Como não poderia deixar de ser, alguns moradores têm buscado a justiça para discutir certas medidas adotados nos condomínios, por entenderem que estas extrapolam a razoabilidade.

Um exemplo foi o caso julgado pelo tribunal de justiça de Mato Grosso em que o síndico proibiu a entrada da babá e da empregada doméstica de um casal de moradores em seu apartamento. A juíza responsável pelo caso entendeu que a proibição de entrada de empregados no condomínio não era proveniente de uma deliberação em assembleia, mas sim de um ato isolado e arbitrário do síndico, que deveria se limitar a regulamentar o acesso às áreas comuns do edifício, e não às unidades autônomas[1].

No caso mencionado acima, se pode afirmar que há uma falta de razoabilidade na medida, pois estes trabalhadores são parte da rotina do casal, com acesso restrito na residência, além da manutenção do emprego destas pessoas.

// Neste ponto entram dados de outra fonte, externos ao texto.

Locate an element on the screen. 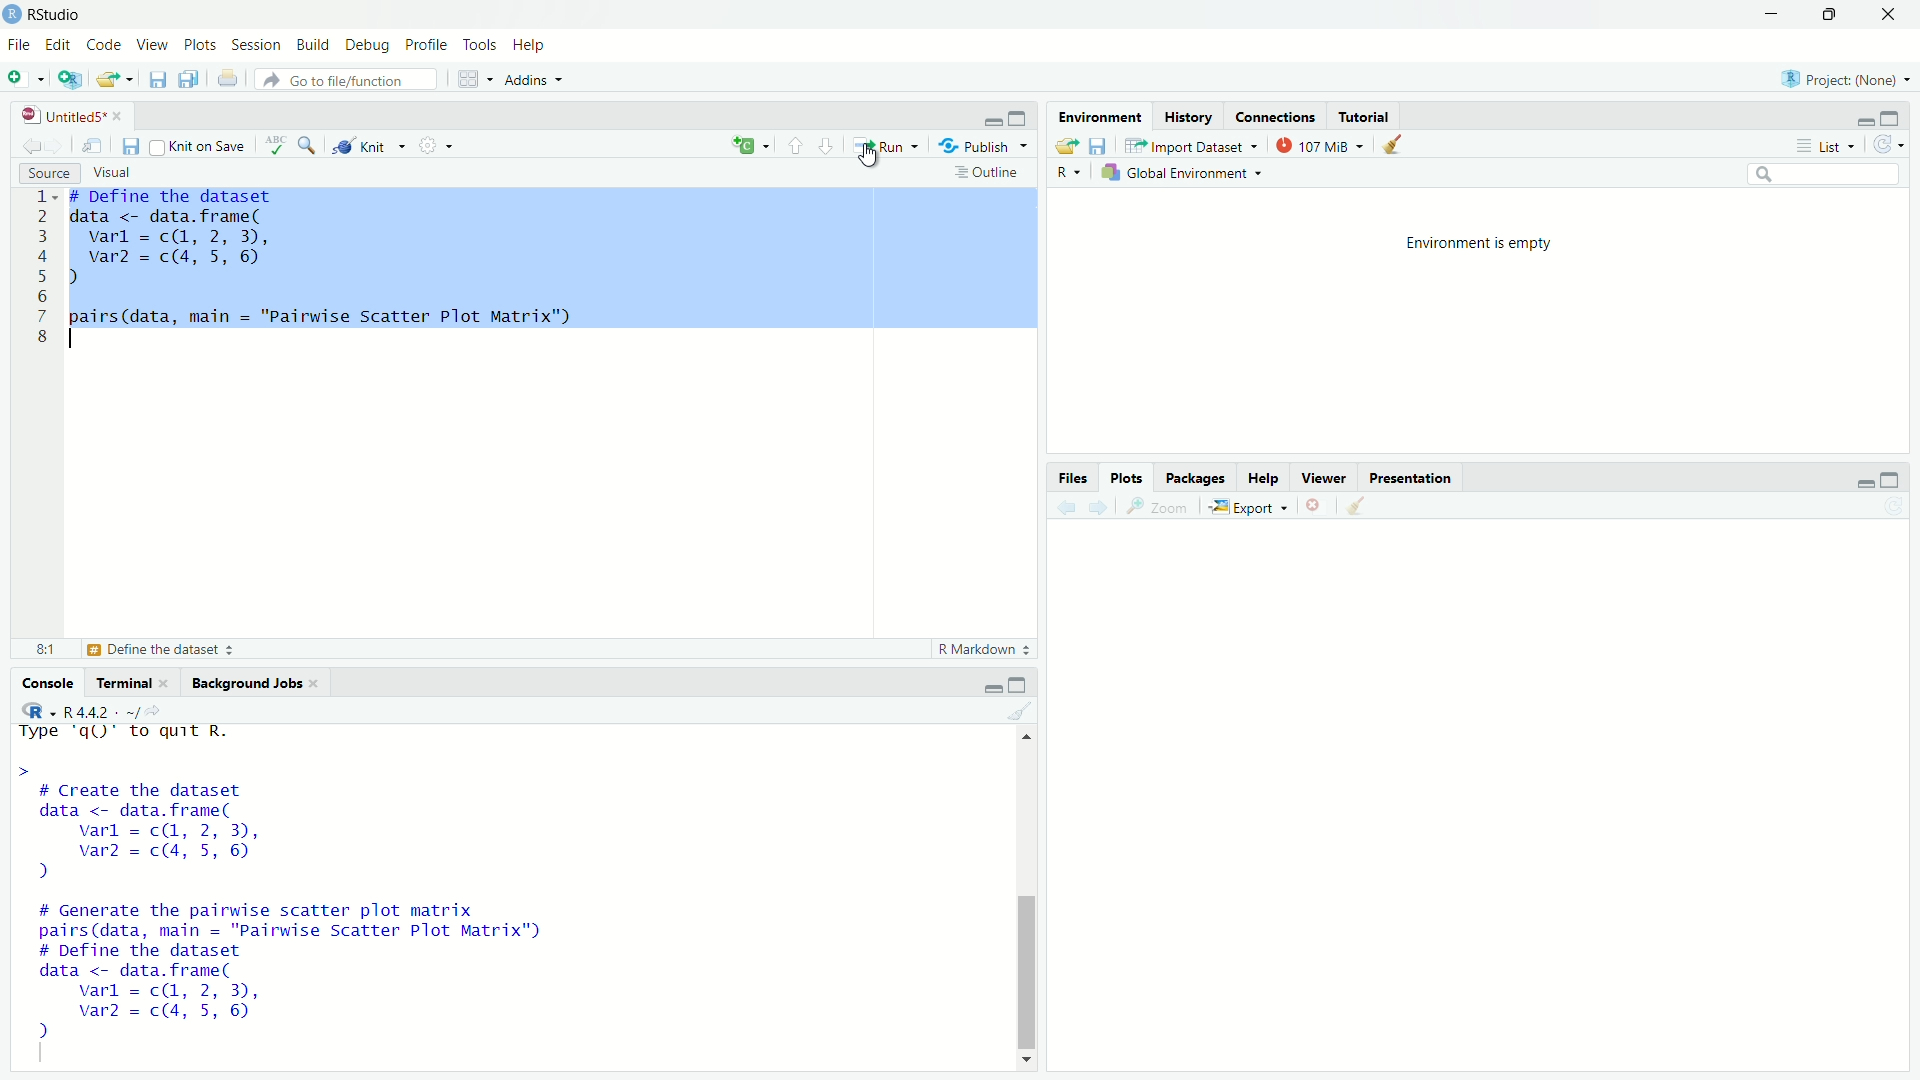  Source is located at coordinates (49, 172).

Um outro exemplo em que medidas tomadas pelo síndico foram consideradas arbitrárias ocorreu em Santa Catarina: neste caso, a inquilina foi proibida pelo síndico de entrar no imóvel para fazer a sua mudança, tendo em vista o fim do contrato de aluguel. O juiz do caso determinou seu livre acesso para realizar a mudança, visto que, além de ter os direitos iguais a qualquer condômino em razão do seu contrato de locação, o síndico não possui poder (e nem amparo legal) para impor tal restrição[2].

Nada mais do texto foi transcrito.